[Stored records]
*-*-*
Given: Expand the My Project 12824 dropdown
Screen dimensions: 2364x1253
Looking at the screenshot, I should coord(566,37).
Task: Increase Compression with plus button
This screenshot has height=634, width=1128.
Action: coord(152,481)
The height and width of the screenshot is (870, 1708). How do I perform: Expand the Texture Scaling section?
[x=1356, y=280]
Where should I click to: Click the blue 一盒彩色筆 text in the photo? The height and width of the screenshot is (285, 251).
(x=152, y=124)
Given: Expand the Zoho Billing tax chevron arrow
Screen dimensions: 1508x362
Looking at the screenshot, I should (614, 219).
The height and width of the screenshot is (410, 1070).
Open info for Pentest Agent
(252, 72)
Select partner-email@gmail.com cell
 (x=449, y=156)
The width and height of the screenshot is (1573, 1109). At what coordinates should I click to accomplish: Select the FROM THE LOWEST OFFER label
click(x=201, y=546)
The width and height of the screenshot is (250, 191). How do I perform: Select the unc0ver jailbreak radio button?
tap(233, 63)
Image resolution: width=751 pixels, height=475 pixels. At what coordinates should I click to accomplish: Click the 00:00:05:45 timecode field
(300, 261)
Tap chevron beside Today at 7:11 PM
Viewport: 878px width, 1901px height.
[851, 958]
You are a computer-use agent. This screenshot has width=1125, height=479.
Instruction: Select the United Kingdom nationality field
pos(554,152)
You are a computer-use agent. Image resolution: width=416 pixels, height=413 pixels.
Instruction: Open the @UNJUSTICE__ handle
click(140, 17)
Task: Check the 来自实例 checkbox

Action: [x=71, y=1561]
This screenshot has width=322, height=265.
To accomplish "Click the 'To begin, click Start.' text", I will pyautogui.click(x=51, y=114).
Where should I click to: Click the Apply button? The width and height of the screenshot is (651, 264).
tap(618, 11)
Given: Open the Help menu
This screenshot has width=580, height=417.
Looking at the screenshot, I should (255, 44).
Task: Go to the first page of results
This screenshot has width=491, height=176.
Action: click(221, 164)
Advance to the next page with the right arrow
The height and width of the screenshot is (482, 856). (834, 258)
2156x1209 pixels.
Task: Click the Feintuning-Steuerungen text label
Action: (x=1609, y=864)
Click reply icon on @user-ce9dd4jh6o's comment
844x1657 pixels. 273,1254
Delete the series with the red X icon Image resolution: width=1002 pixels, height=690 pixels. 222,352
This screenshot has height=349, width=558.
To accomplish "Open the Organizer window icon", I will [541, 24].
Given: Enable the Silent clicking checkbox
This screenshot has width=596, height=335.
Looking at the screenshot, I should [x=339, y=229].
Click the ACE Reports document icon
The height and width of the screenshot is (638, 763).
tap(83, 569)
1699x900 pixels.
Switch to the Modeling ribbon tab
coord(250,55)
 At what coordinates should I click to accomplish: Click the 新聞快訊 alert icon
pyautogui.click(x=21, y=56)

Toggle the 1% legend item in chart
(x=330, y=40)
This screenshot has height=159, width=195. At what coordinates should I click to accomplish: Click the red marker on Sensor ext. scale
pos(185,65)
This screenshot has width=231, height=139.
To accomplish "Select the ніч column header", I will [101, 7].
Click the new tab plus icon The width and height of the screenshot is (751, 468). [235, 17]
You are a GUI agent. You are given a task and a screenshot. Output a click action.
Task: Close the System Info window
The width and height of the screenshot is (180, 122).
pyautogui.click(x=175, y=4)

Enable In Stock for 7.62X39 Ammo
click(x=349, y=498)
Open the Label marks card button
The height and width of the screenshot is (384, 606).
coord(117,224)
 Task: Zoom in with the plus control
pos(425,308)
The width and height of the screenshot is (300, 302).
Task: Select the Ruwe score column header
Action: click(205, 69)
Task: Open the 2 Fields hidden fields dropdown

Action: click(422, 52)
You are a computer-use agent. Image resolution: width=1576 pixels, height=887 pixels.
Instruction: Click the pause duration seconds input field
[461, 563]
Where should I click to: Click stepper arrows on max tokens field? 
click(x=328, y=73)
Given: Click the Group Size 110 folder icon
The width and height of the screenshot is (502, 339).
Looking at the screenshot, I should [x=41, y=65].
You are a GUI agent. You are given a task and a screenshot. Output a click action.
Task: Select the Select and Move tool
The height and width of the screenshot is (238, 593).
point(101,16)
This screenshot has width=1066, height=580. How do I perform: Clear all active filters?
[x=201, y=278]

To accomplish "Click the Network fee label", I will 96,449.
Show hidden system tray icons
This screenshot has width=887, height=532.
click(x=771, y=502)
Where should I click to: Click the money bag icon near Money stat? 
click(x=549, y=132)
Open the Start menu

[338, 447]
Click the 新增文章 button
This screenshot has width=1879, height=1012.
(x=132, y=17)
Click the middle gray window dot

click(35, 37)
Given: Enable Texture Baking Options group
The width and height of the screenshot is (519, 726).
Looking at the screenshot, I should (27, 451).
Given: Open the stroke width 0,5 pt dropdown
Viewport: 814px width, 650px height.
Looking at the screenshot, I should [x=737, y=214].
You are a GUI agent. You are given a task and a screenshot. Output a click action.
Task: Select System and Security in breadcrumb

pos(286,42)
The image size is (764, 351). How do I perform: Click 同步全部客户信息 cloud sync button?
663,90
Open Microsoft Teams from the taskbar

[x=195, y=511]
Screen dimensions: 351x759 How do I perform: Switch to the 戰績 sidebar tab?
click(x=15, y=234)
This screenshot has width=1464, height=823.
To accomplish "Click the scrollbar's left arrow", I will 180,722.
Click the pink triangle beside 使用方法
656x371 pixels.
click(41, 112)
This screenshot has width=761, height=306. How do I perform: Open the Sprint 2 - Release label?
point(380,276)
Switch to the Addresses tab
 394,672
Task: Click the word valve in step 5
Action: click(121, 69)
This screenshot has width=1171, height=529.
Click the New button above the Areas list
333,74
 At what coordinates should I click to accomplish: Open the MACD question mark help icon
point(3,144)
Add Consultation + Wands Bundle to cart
*-*-*
• [Description of the task]:
Rewrite every line of the records with each "How do I perform" changed to "How do I carry out", leaving everything else unchanged.

• [Solution for this problem]:
Given: Expand the My Project 12824 dropdown
Screen dimensions: 2364x1253
Looking at the screenshot, I should coord(566,37).
Task: Increase Compression with plus button
This screenshot has height=634, width=1128.
Action: coord(152,481)
The height and width of the screenshot is (870, 1708). How do I carry out: Expand the Texture Scaling section?
[x=1356, y=280]
Where should I click to: Click the blue 一盒彩色筆 text in the photo? The height and width of the screenshot is (285, 251).
(x=152, y=124)
Given: Expand the Zoho Billing tax chevron arrow
Screen dimensions: 1508x362
Looking at the screenshot, I should (614, 219).
The height and width of the screenshot is (410, 1070).
Open info for Pentest Agent
(252, 72)
Select partner-email@gmail.com cell
 (x=449, y=156)
The width and height of the screenshot is (1573, 1109). At what coordinates should I click to accomplish: Select the FROM THE LOWEST OFFER label
click(x=201, y=546)
The width and height of the screenshot is (250, 191). How do I carry out: Select the unc0ver jailbreak radio button?
tap(233, 63)
Image resolution: width=751 pixels, height=475 pixels. At what coordinates should I click to accomplish: Click the 00:00:05:45 timecode field
(300, 261)
Tap chevron beside Today at 7:11 PM
Viewport: 878px width, 1901px height.
[851, 958]
You are a computer-use agent. This screenshot has width=1125, height=479.
Instruction: Select the United Kingdom nationality field
pos(554,152)
You are a computer-use agent. Image resolution: width=416 pixels, height=413 pixels.
Instruction: Open the @UNJUSTICE__ handle
click(140, 17)
Task: Check the 来自实例 checkbox

Action: [x=71, y=1561]
This screenshot has width=322, height=265.
To accomplish "Click the 'To begin, click Start.' text", I will pyautogui.click(x=51, y=114).
Where should I click to: Click the Apply button? The width and height of the screenshot is (651, 264).
tap(618, 11)
Given: Open the Help menu
This screenshot has width=580, height=417.
Looking at the screenshot, I should (255, 44).
Task: Go to the first page of results
This screenshot has width=491, height=176.
Action: click(221, 164)
Advance to the next page with the right arrow
The height and width of the screenshot is (482, 856). (834, 258)
2156x1209 pixels.
Task: Click the Feintuning-Steuerungen text label
Action: (x=1609, y=864)
Click reply icon on @user-ce9dd4jh6o's comment
844x1657 pixels. 273,1254
Delete the series with the red X icon Image resolution: width=1002 pixels, height=690 pixels. 222,352
This screenshot has height=349, width=558.
To accomplish "Open the Organizer window icon", I will [541, 24].
Given: Enable the Silent clicking checkbox
This screenshot has width=596, height=335.
Looking at the screenshot, I should [x=339, y=229].
Click the ACE Reports document icon
The height and width of the screenshot is (638, 763).
tap(83, 569)
1699x900 pixels.
Switch to the Modeling ribbon tab
coord(250,55)
 At what coordinates should I click to accomplish: Click the 新聞快訊 alert icon
pyautogui.click(x=21, y=56)

Toggle the 1% legend item in chart
(x=330, y=40)
This screenshot has height=159, width=195. At what coordinates should I click to accomplish: Click the red marker on Sensor ext. scale
pos(185,65)
This screenshot has width=231, height=139.
To accomplish "Select the ніч column header", I will [101, 7].
Click the new tab plus icon The width and height of the screenshot is (751, 468). [235, 17]
You are a GUI agent. You are given a task and a screenshot. Output a click action.
Task: Close the System Info window
The width and height of the screenshot is (180, 122).
pyautogui.click(x=175, y=4)

Enable In Stock for 7.62X39 Ammo
click(x=349, y=498)
Open the Label marks card button
The height and width of the screenshot is (384, 606).
coord(117,224)
 Task: Zoom in with the plus control
pos(425,308)
The width and height of the screenshot is (300, 302).
Task: Select the Ruwe score column header
Action: click(205, 69)
Task: Open the 2 Fields hidden fields dropdown

Action: click(422, 52)
You are a computer-use agent. Image resolution: width=1576 pixels, height=887 pixels.
Instruction: Click the pause duration seconds input field
[461, 563]
Where should I click to: Click stepper arrows on max tokens field? 
click(x=328, y=73)
Given: Click the Group Size 110 folder icon
The width and height of the screenshot is (502, 339).
Looking at the screenshot, I should [x=41, y=65].
You are a GUI agent. You are given a task and a screenshot. Output a click action.
Task: Select the Select and Move tool
The height and width of the screenshot is (238, 593).
point(101,16)
This screenshot has width=1066, height=580. How do I carry out: Clear all active filters?
[x=201, y=278]

To accomplish "Click the Network fee label", I will 96,449.
Show hidden system tray icons
This screenshot has width=887, height=532.
click(x=771, y=502)
Where should I click to: Click the money bag icon near Money stat? 
click(x=549, y=132)
Open the Start menu

[338, 447]
Click the 新增文章 button
This screenshot has width=1879, height=1012.
(x=132, y=17)
Click the middle gray window dot

click(35, 37)
Given: Enable Texture Baking Options group
The width and height of the screenshot is (519, 726).
Looking at the screenshot, I should (27, 451).
Given: Open the stroke width 0,5 pt dropdown
Viewport: 814px width, 650px height.
Looking at the screenshot, I should [x=737, y=214].
You are a GUI agent. You are given a task and a screenshot. Output a click action.
Task: Select System and Security in breadcrumb

pos(286,42)
The image size is (764, 351). How do I carry out: Click 同步全部客户信息 cloud sync button?
663,90
Open Microsoft Teams from the taskbar

[x=195, y=511]
Screen dimensions: 351x759 How do I carry out: Switch to the 戰績 sidebar tab?
click(x=15, y=234)
This screenshot has width=1464, height=823.
To accomplish "Click the scrollbar's left arrow", I will 180,722.
Click the pink triangle beside 使用方法
656x371 pixels.
click(41, 112)
This screenshot has width=761, height=306. How do I carry out: Open the Sprint 2 - Release label?
point(380,276)
Switch to the Addresses tab
 394,672
Task: Click the word valve in step 5
Action: click(121, 69)
This screenshot has width=1171, height=529.
Click the New button above the Areas list
333,74
 At what coordinates should I click to accomplish: Open the MACD question mark help icon
point(3,144)
Add Consultation + Wands Bundle to cart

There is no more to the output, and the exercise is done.